ABOUT THIS EXERCISE: A faithful copy of all the entries is required, with no pictures in it.

Segment Open

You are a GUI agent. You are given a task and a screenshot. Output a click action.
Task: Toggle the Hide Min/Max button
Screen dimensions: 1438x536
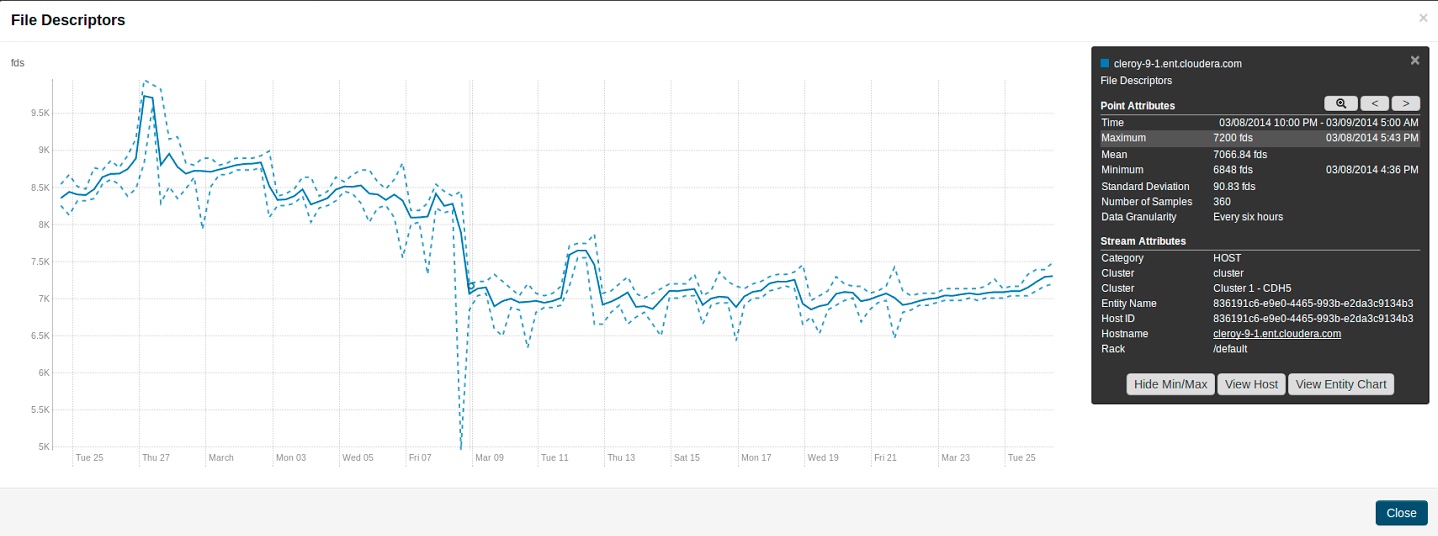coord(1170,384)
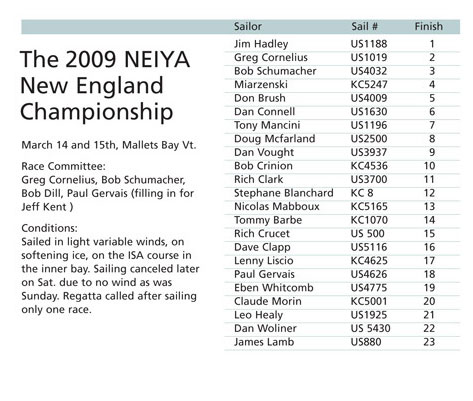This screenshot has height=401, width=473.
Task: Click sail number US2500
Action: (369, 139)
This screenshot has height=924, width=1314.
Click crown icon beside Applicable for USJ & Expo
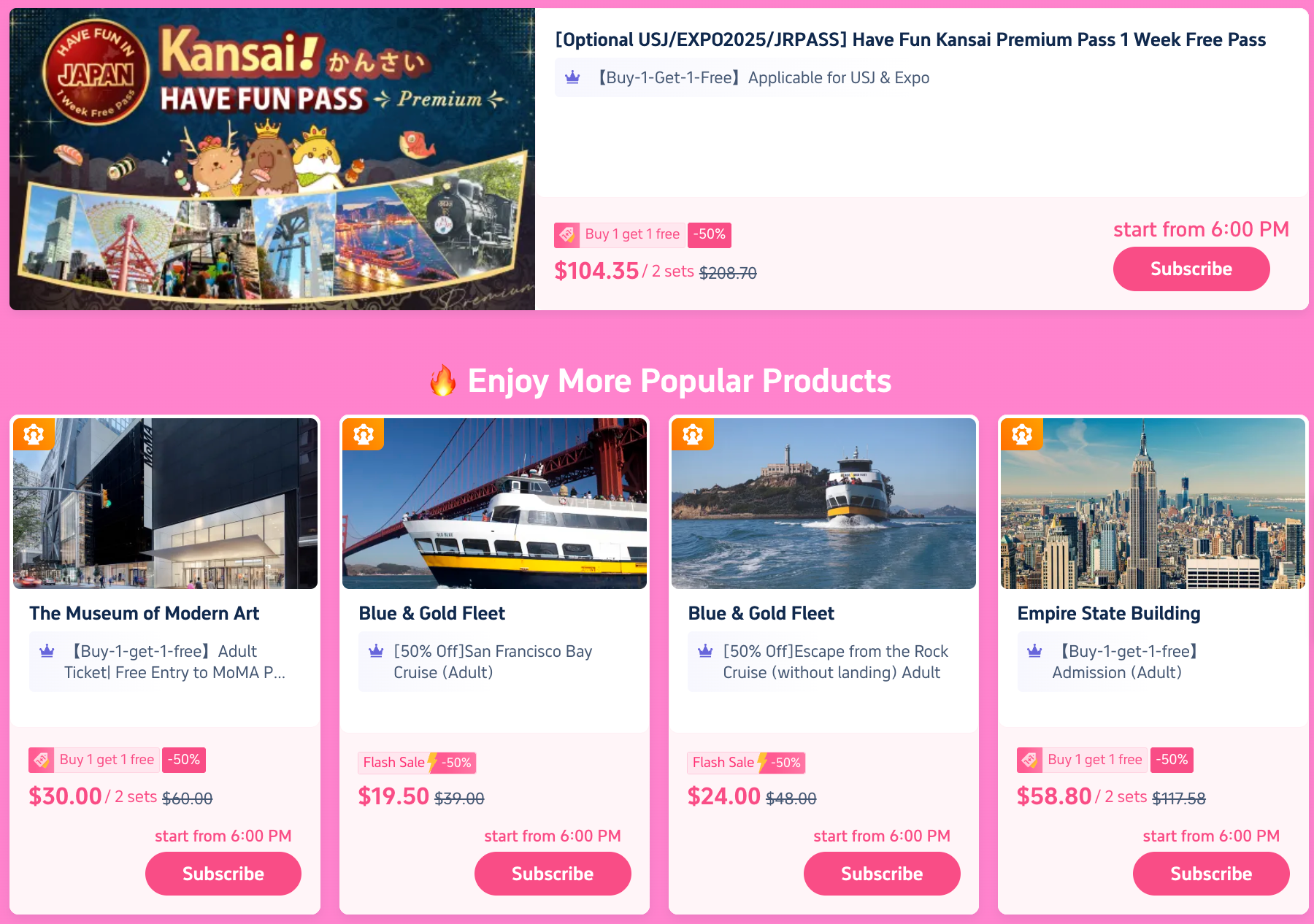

Segment Closed

OUTPUT OF THE EXERCISE:
You are a GUI agent. You are given a task and a screenshot. Output a click action.
Task: Toggle the Hide Min/Max button
Screen dimensions: 1438x536
coord(1170,384)
This screenshot has height=401, width=473.
Task: Click sail number US2500
Action: (369, 139)
This screenshot has height=924, width=1314.
Click crown icon beside Applicable for USJ & Expo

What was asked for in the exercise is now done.